Vincent Turhan : De plein de choses en fait. Quand j’ai commencé ma formation d’illustration, j’ai été amené à beaucoup traîner dans les gares. J’y dessinais principalement, mais j’ai sympathisé avec des sans-abri. J’avais besoin de dessiner du mouvement et des gueules, juste pour m’améliorer. J’ai par la suite visité régulièrement une association dédiée aux sans-abri. Je les dessinais, on discutait. Certains étaient addicts au crack. D’autres à l’héroïne. En outre, c’était une période un peu difficile dans ma vie personnelle, d’où peut-être le côté sombre. Enfin, je m’intéresse à la Louisiane depuis un moment : ses paysages, son histoire sa culture et surtout ses musiques. J’ai appris sur le tard que Katrina, en grec ancien, voulait dire purifier/purification… et je crois que le projet est un peu né d’un mélange de tout ça : l’envie de raconter l’histoire de personnes qui n’ont rien, et alors que tout le monde est socialement revenu à égalité, trouvent peut-être l’opportunité de repartir à zéro.

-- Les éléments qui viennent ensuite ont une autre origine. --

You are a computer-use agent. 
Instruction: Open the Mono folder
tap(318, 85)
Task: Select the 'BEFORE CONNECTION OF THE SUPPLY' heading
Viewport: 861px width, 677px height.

BDzoom.com : L’histoire est très sombre, même si la fin est plutôt positive. Le traitement graphique l’est également. Ce n’est pas trop déprimant de travailler sur une telle thématique ?

Storyboard.

Vincent Turhan : (Rires) oui, ça n’a pas toujours été une partie de plaisir, je l’avoue. De manière générale, je ne suis pas le plus grand optimiste et cela se ressent peut-être dans mes thématiques et dans mon graphisme. Après, cela m’a permis d’extérioriser pleins de choses négatives qui me trottaient dans la tête. L’avantage de raconter et de se confronter à ces pensées (en tout cas en ce qui me concerne) c’est que, une fois le projet fini, je n’ai plus aucune envie de m’y replonger. J’ai évacué. Par ailleurs, comme tu dis, la fin est pleine d’espoir. Figure-toi que plus l’histoire prenait une tournure positive, plus je prenais plaisir à la dessiner. En terminant la dernière case, je me suis juste senti très léger.

BDzoom.com : Étant auteur complet, comment travaillez-vous ? Faites-vous un synopsis ? Partez-vous directement sur un story-board ?

Vincent Turhan : De manière générale, je consacre une bonne partie du temps à écrire le scénario, découper l’histoire en séquences et en scènes, en gros m’attaquer à la construction du récit. Pour « Le Chemin des égarés », j’ai aussi passé un bon moment à écrire les dialogues et textes en voix off pour trouver le ton que je recherchais. En parallèle, c’est les recherches de graphismes en général, de personnages, de décors, de lieux, etc. Une fois tout ça bouclé, je me lance sur un découpage des scènes, à la manière d’un story-board, sans trop travailler le graphisme, mais surtout sur la mise en scène. C’est pour moi la partie la plus amusante, car vraiment créative. Vient ensuite l’encrage.

Recherches.

BDzoom.com : Quelles ont été vos sources d’inspirations ?

Si tu parles d’influences graphiques, il y en a bien sûr, et en fait elles ne se limitent pas à la BD. Bien sûr, il y a Larcenet, il y a Gipi, il y a Manuele Fior, David Prudhomme, Naoki Urasawa et bien d’autres… mais j’essaie de me nourrir de l’art en général, de Rembrandt à Paul Klee, de Hokusai à Judith Reigl, les livres de Jack London à Sylvain Tesson, le cinéma de Kubrick et la musique de Mogwai…

Pour le reste, « Le Chemin des égarés » est une fiction, même si beaucoup de faits, dialogues, voix off sont inspirés de ressentis très personnels. Il y a bien sûr un peu de moi dans chaque personnage, je ne peux pas le nier, mais à part tout ça, c’est bien une fiction.

Vincent Turhan.

BDzoom.com : Ce premier roman graphique à peine publié, travaillez-vous sur un nouveau projet ?

Ça ne serait pas drôle sans ça !

Oui, j’ai plusieurs projets dans les tiroirs, en fait 4 voir 5. Mais j’aimerais partir sur une BD un peu plus courte et amusante avant de me relancer sur un gros projet.

Dans l’immédiat, c’est un projet d’adaptation (en illustration) pour une nouvelle de Stefan Zweig pour la maison d’édition avec qui je travaille en tant que maquettiste/graphiste.